120.       En efecto, la Sala encuentra que conforme al artículo 128 de la Ley 1448 de 2011 y el numeral 2.7 del Capítulo II de la CBCF, las víctimas del conflicto armado que tengan créditos activos que han entrado en mora o que han sido objeto de refinanciación, reestructuración o consolidación, deben ser incluidos en la categoría de riesgo especial[89], esto implica que: (i) no podrán ser objeto de intereses moratorios durante el término comprendido entre la ocurrencia del hecho victimizante y hasta un (1) año después de la inscripción en el Registro Único de Víctimas; y (ii) las entidades financieras deben promover la celebración de acuerdos de pago con el deudor en condiciones de viabilidad financiera. En el evento que los acuerdos contemplen periodos de gracia, se suspenderán durante estos periodos la caución de intereses y demás conceptos asociados al crédito. Adicionalmente, estos acuerdos de pago no son considerados como reestructuraciones, por lo que no le son aplicables las reglas previstas para ello.

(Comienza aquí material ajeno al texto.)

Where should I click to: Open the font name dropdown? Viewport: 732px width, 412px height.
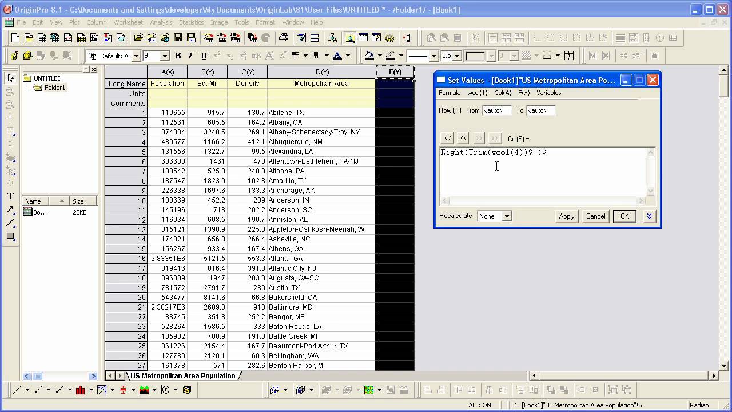(136, 56)
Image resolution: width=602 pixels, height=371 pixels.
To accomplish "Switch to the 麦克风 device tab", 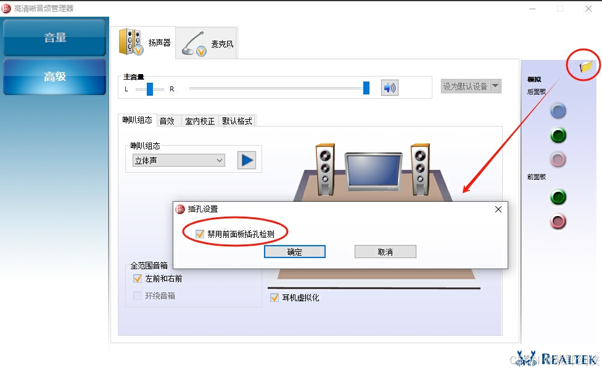I will click(x=207, y=43).
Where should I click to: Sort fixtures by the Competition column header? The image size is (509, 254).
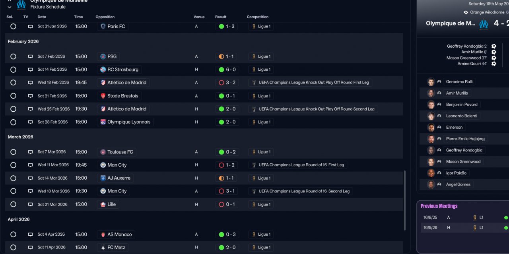257,17
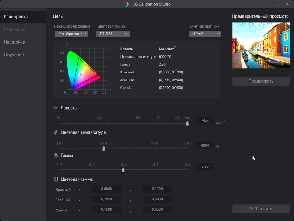294x221 pixels.
Task: Click the gamma circles icon beside Гамма
Action: (x=56, y=155)
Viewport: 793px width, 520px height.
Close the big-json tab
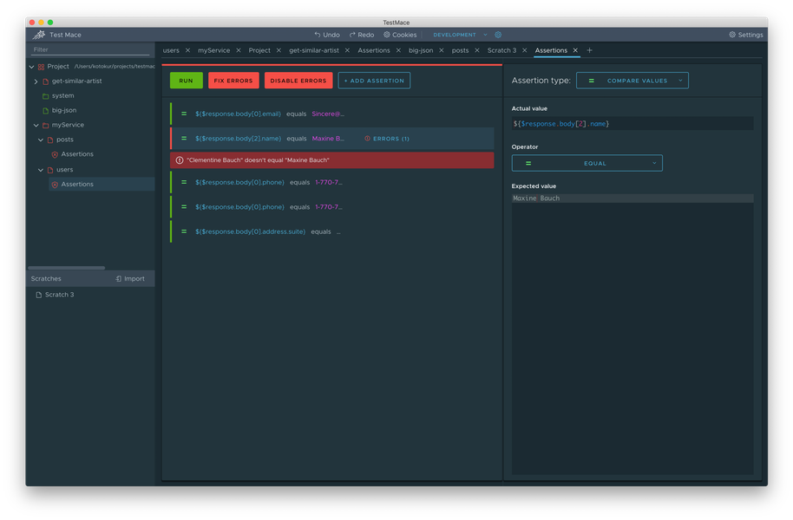[442, 50]
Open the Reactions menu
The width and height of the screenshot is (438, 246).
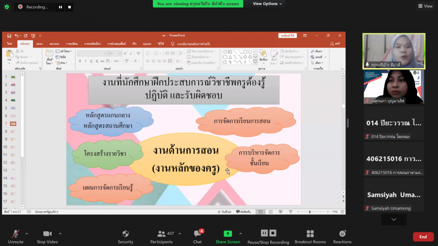342,234
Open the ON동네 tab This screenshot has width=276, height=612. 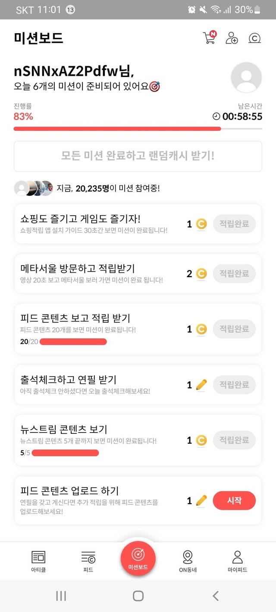coord(188,561)
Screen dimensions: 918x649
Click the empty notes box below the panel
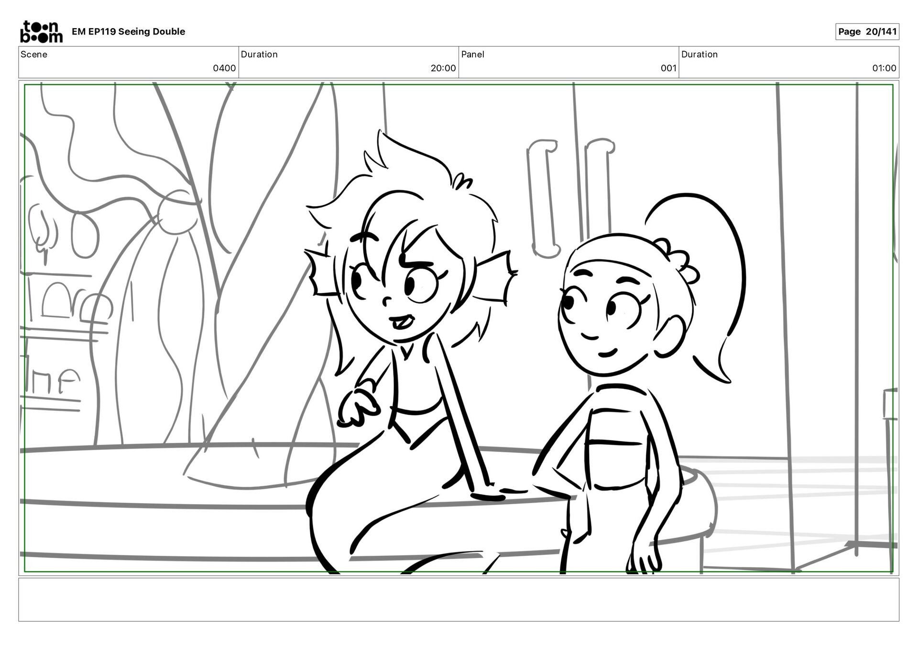(459, 599)

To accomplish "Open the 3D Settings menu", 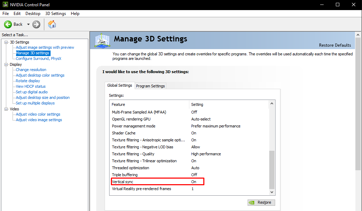I will point(55,14).
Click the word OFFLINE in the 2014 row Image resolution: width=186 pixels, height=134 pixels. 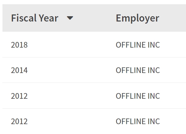[x=131, y=70]
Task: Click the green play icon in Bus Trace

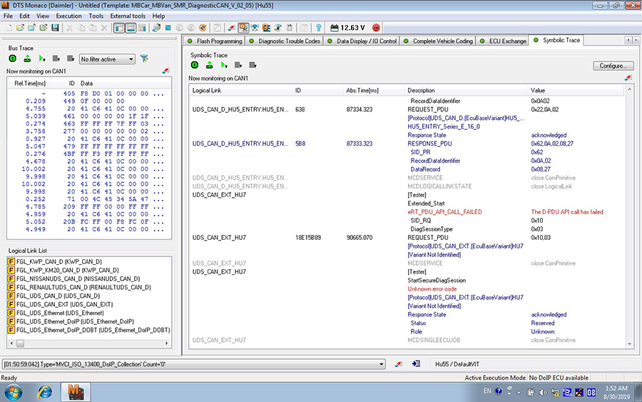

121.       En virtud de lo anterior, no se identificó ninguna explicación que motive las razones por las cuales esta norma no es idónea para garantizar el objeto establecido en el artículo 3 del DL 106, más aún cuando los acuerdos de pago de los que trata el numeral 2.7 del Capítulo II de la CBCF no permiten el cobro de intereses moratorios desde la ocurrencia del hecho victimizante y deben tener en cuenta la capacidad de pago de la víctima. En este sentido, el artículo 3 del Decreto sub examine no supera el juicio de necesidad jurídica.

122.       El establecimiento de criterios de priorización (art. 4) permite la priorización de las personas más afectadas por la crisis

123.       Los considerandos del DL 106 resaltan la necesidad de priorizar ciertos grupos poblacionales con la finalidad de que los alivios estén efectivamente en cabeza de las personas especialmente afectadas por la crisis. En ese sentido, la norma prioriza a las mujeres, las personas en situación de desplazamiento forzado, las personas vinculadas al PNIS y las personas en proceso de reincorporación a la vida civil.

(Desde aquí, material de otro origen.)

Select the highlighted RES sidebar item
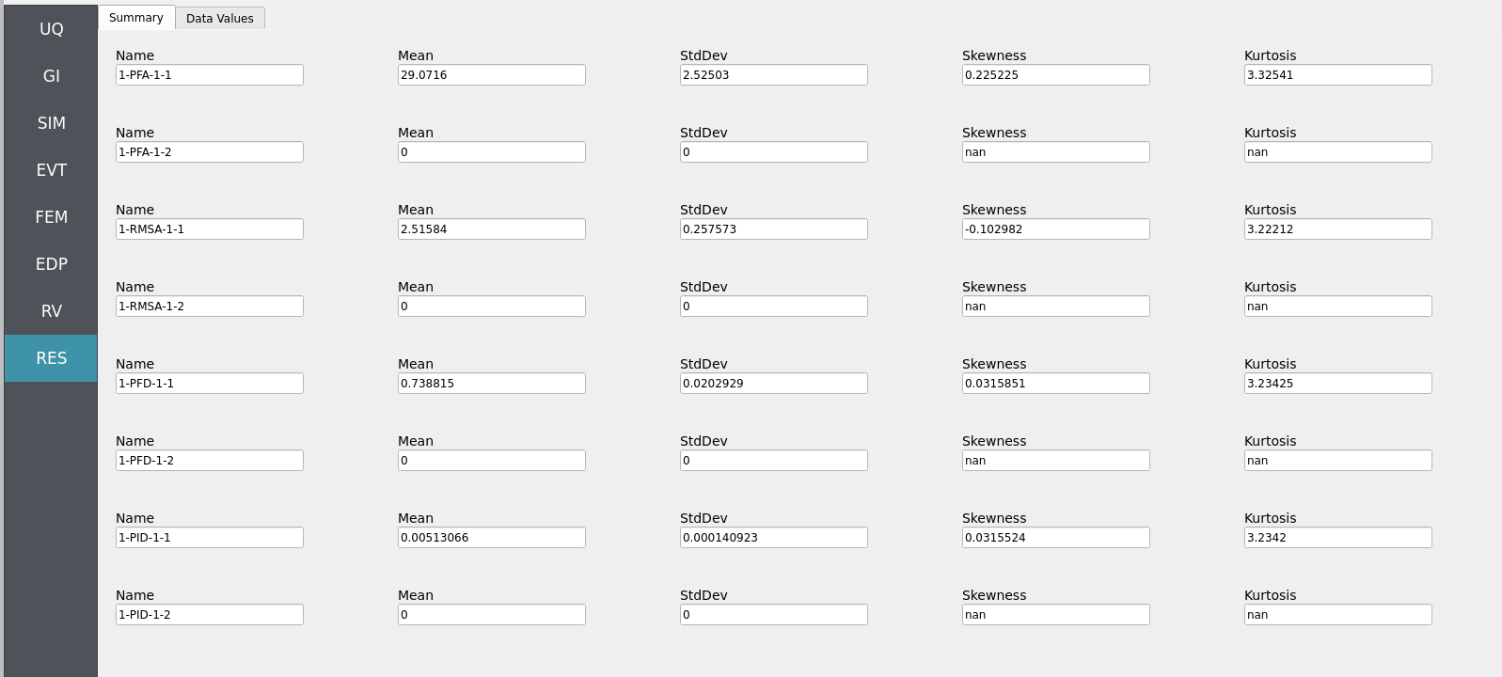The height and width of the screenshot is (677, 1502). (x=51, y=358)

124.       El Ministerio de Agricultura informó que los criterios de priorización fueron planteados en atención a la realidad social y económica del Catatumbo y al desarrollo del conflicto armado durante el 2025. Las mujeres del campo se priorizaron porque a menudo enfrentan desigualdades de género y tienen un acceso limitado a los recursos, las víctimas de desplazamiento forzado y personas en proceso de reincorporación a la vida civil requieren de apoyo específico para reinsertarse en la sociedad y reconstruir sus medios de vida. Asimismo, en cuanto a las personas parte del PNIS indicó que ellas “necesitan acompañamiento para lograr una alternativa sostenible de desarrollo y salir de la circularidad de la violencia y las actividades ilícitas”.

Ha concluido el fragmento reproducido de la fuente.